August 1, 2015 | Source:

Allied Builders System – PBS Hawaii Headquarters

PBS Hawaii’s new headquarters will be more than just a broadcast relay point for episodes of “Sesame Street” or “Downton Abbey.” The office center and broadcast facility, projected to open April 2016, will help the multimedia organization better serve the island community with cultural, educational and other programs.

“This will be a very multifaceted facility,” says Brendan Inglis, a project manager for Allied Builders System (ABS), the general contractor for the facility located in Honolulu. “This facility is meant to be welcoming for the public and will feature community and learning activities.”

The two-story, 36,000-square-foot facility – which will be called The Clarence T.C. Ching Campus – will include educational spaces, a media center, main television studio, emergency broadcast center and offices. The campus will also include a student media innovation center “Learning Zone” for young journalists and teachers involved in the station’s statewide student news initiative, HIKI NŌ. ABS broke ground on the $30 million project in November 2014. Group 70 International is the project architect and Cummings Corp. is the construction manager.

“This will be a 21st-century building for a 21st-century Hawaii,” Leslie Wilcox, president and CEO of PBS Hawaii, said in a statement. “Our team has spent a great deal of time on the technology design, which will further help us create, communicate and collaborate.”

PBS Hawaii is also looking to the community for help in funding and promoting the construction project. “Thanks to the generosity of Hawaii’s individuals, foundations and businesses, and with support from the Hawaii state legislature and state administration, PBS Hawaii has reached nearly 90 percent of its $30 million campaign goal,” PBS Hawaii adds.

Putting it Together

The bulk of ABS’s work on the project involves adding a second story to an existing building that formerly housed two television stations. The company is also completely renovating the first story of the building.

The new second story is supported by structural steel and will feature exterior glazing. The building’s exterior will also include a decorative aluminum sunscreen featuring artwork depicting Hawaiian culture and landscapes, Inglis says.

The majority of the materials being used on the project are being shipped to the island from the continental United States. ABS is working closely with material suppliers on the mainland to ensure materials arrive in a timely manner. “Hawaii has very limited manufacturing here on the island,” he adds. “Material procurement is one of the biggest challenges for projects in Hawaii in general.”

Coordinating the transfer of the broadcast signal from PBS’s current leased facility at the University of Hawaii at Manoa to the new facility without downtime or a drop in quality is also a challenge. “The build in and of itself is not overly complicated, but getting materials on time, coordinating the schedule and then, at the end, flipping the switch and making it a TV station is,” Inglis says.

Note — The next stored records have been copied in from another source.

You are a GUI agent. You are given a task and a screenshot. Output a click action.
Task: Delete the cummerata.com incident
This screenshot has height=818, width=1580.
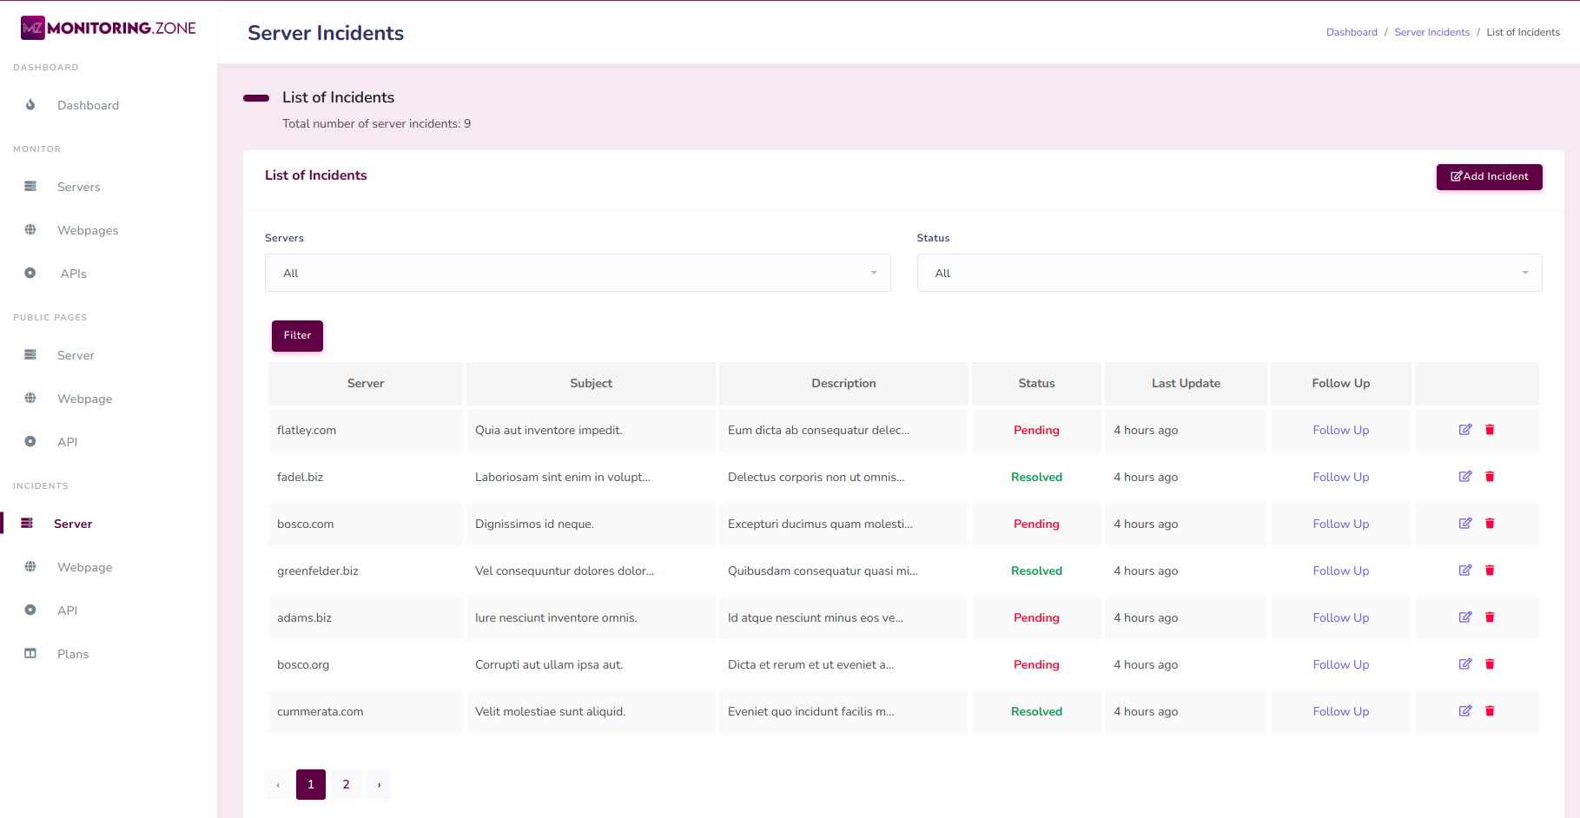1490,711
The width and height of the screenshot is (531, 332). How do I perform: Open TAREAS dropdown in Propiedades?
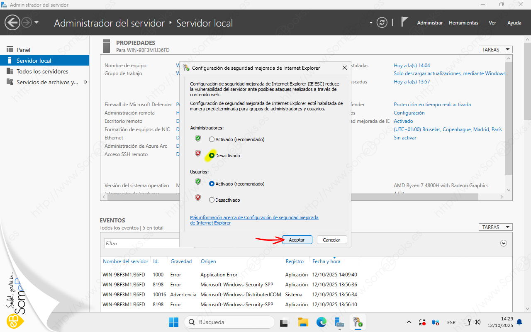point(495,49)
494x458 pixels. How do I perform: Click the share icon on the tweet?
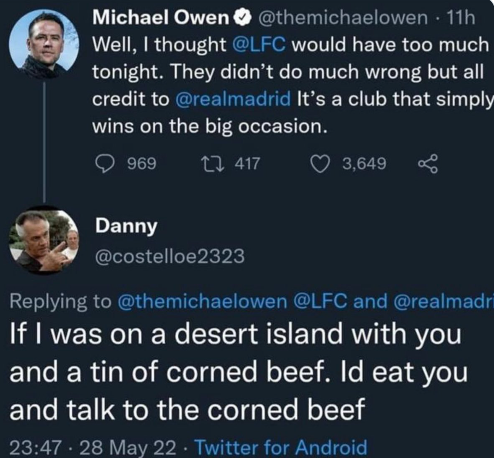(428, 164)
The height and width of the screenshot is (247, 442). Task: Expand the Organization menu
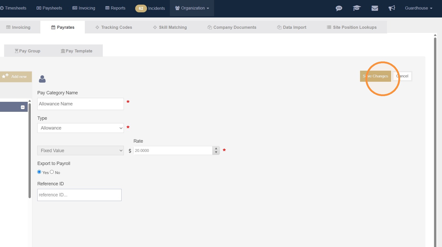pyautogui.click(x=192, y=8)
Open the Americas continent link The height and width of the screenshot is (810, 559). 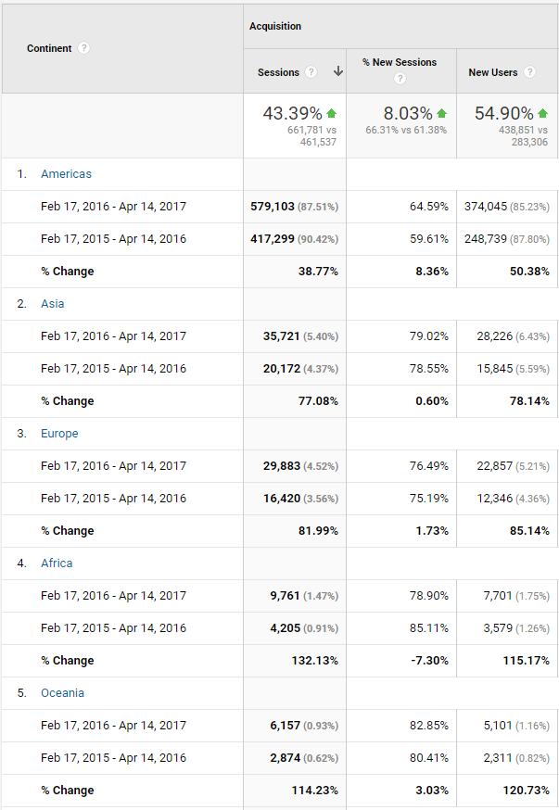click(66, 174)
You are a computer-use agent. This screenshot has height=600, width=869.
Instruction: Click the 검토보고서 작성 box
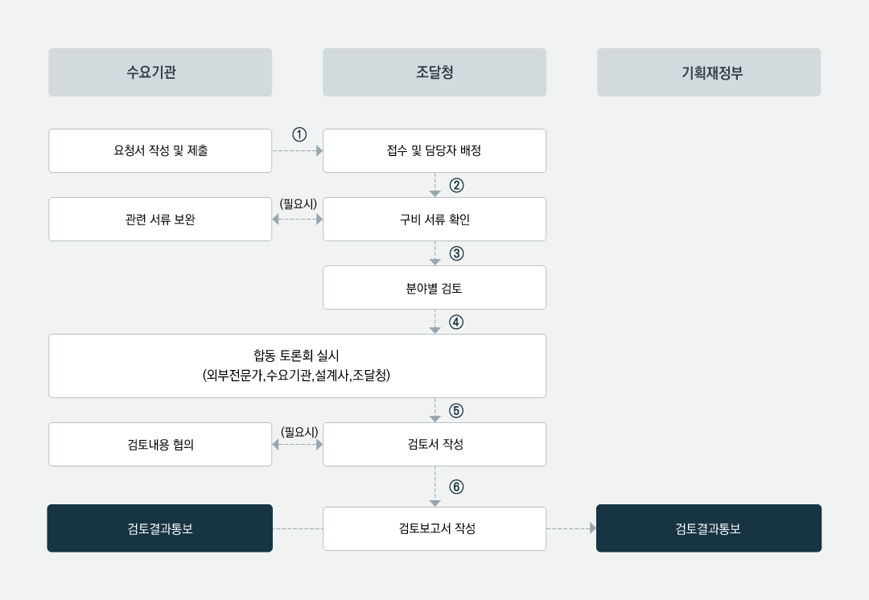[x=435, y=528]
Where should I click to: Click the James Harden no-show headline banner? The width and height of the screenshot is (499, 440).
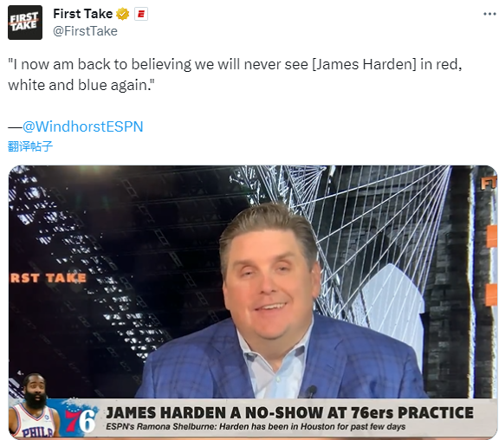tap(289, 412)
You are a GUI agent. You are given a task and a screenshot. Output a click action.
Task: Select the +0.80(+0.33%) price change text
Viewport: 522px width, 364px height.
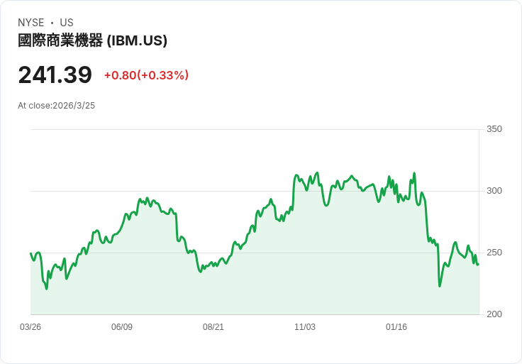[x=146, y=75]
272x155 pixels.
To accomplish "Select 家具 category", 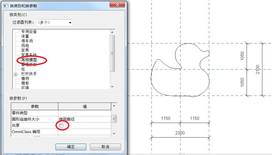I will (25, 50).
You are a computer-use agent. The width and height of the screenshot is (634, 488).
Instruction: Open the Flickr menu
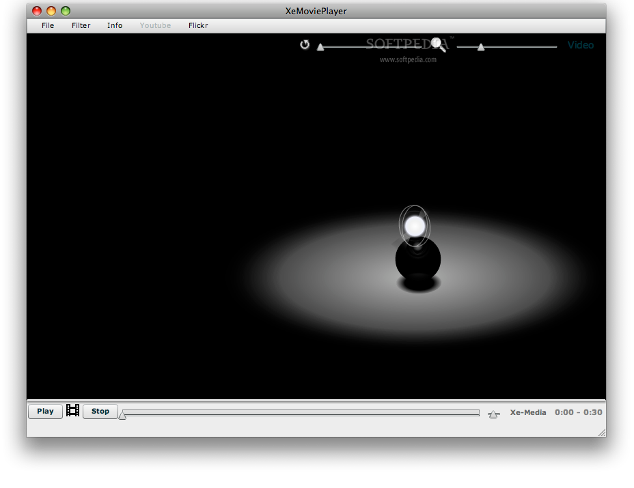pyautogui.click(x=198, y=25)
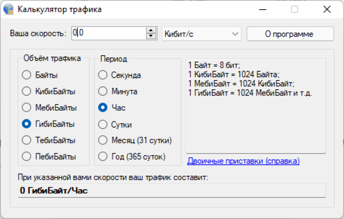Click the traffic result output field
This screenshot has height=219, width=344.
click(x=172, y=190)
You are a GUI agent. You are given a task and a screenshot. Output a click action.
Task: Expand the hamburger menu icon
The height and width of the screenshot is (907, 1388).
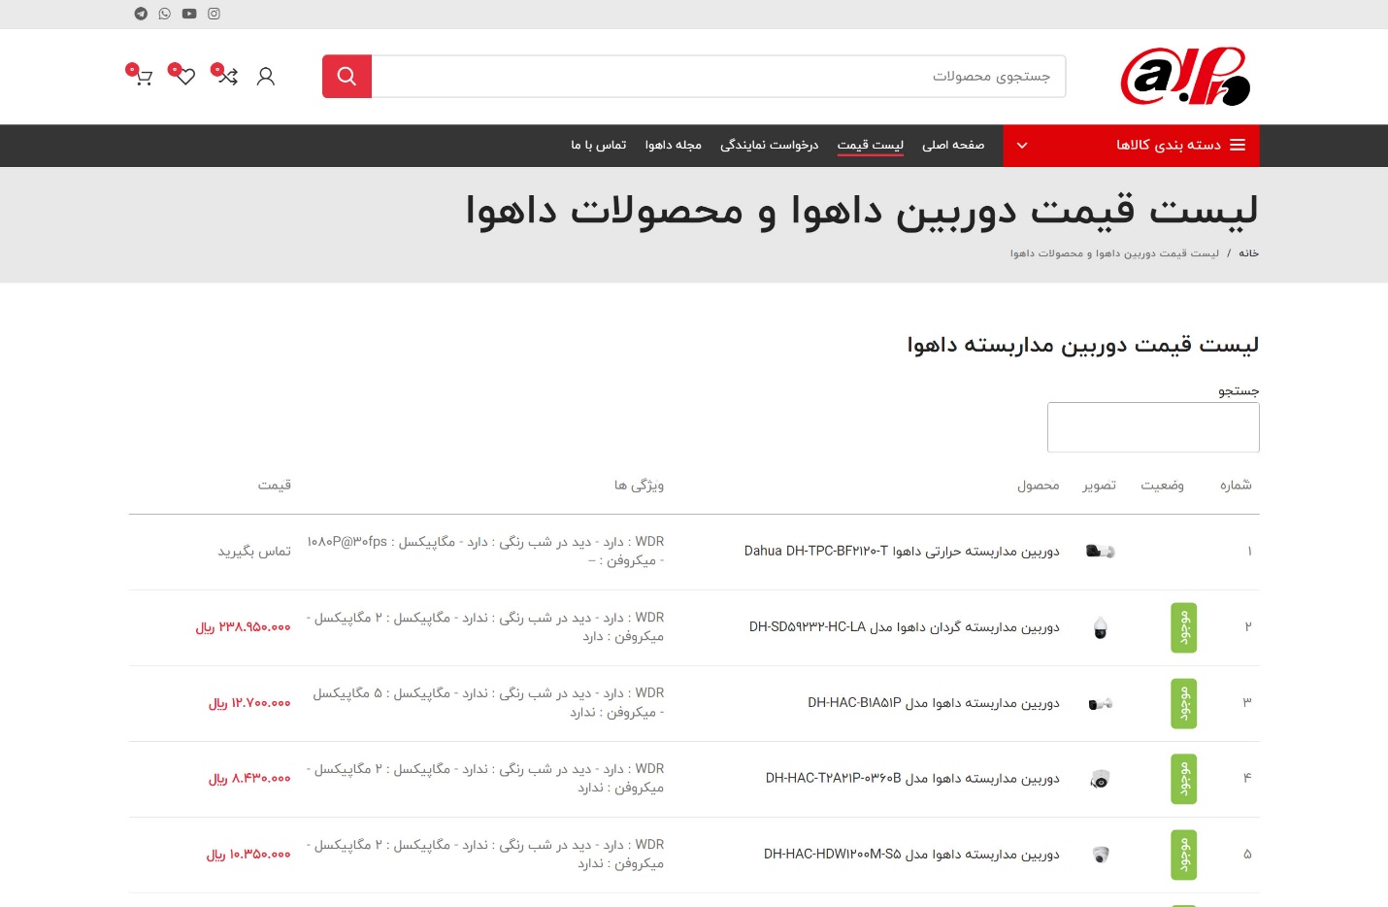point(1238,144)
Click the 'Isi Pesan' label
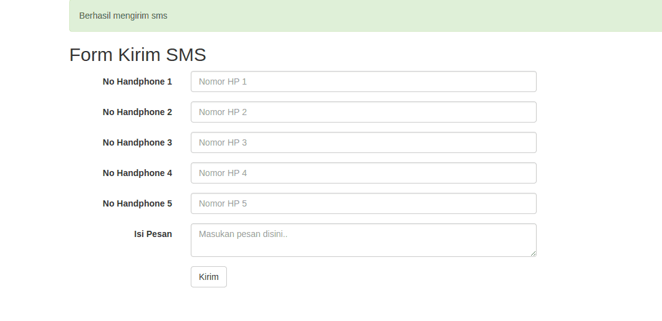The image size is (662, 321). point(153,234)
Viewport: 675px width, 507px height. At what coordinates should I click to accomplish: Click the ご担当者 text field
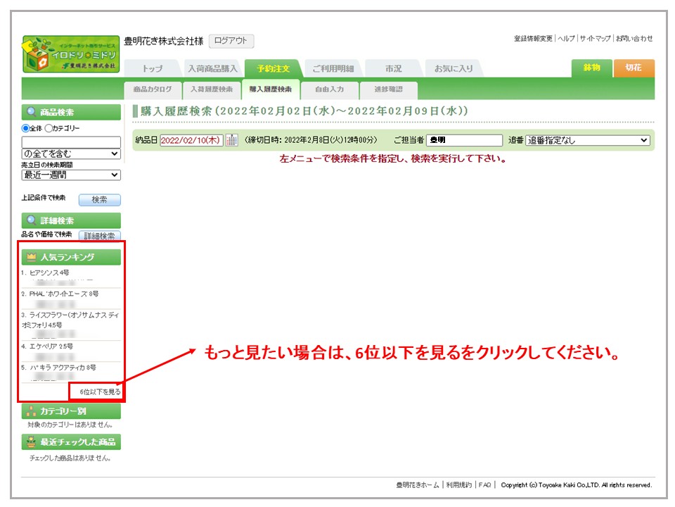(x=464, y=140)
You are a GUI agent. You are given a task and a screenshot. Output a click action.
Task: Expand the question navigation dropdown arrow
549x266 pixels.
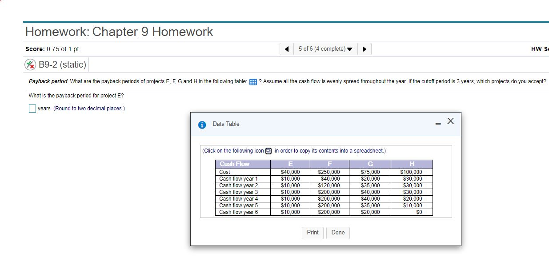[350, 49]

Allied is working with Atlanta-based media integration firm TI Broadcast Solutions Group on the project’s technical aspects.

Partnership Builders

PBS Hawaii awarded ABS the contract from a field of 13 general contractors. “We are so pleased to be working with a great company,” Robbie Alm, chairman of the PBS Hawaii board of directors, said in a statement. “They have a proud record of outstanding work in this community and we really wanted to do this project with a company who will be a true partner in the building of our new home.”

Founded in 1970, ABS is an employee-owned and operated general contractor that provides a wide range of planning and construction services including commercial remodeling, hospitality and medical construction, new mid-rise buildings and industrial facilities. “The exceptional craftsmanship that defines ABS is readily recognized in many structures, from residences to high-profile commercial buildings throughout the state,” the company says.

The company specializes in projects such as design/assist and design/build that require a high degree of teamwork. “We are familiar with the community and how construction works in Hawaii,” Inglis says. “We have good relationships with subcontractors, which allows us to better serve our clients.”

The company is regularly recognized as one of Hawaii’s top-250 companies and as a top-20 contractor in the state. “One of our strengths is our ability to build successful partnerships with clients, architects, designers and sub-contractors,” ABS adds. “The ABS team philosophy is extended to each project partnership. Mutual trust and respect is paramount to our success, and ABS offers a professional, hands-on approach to every client and project.”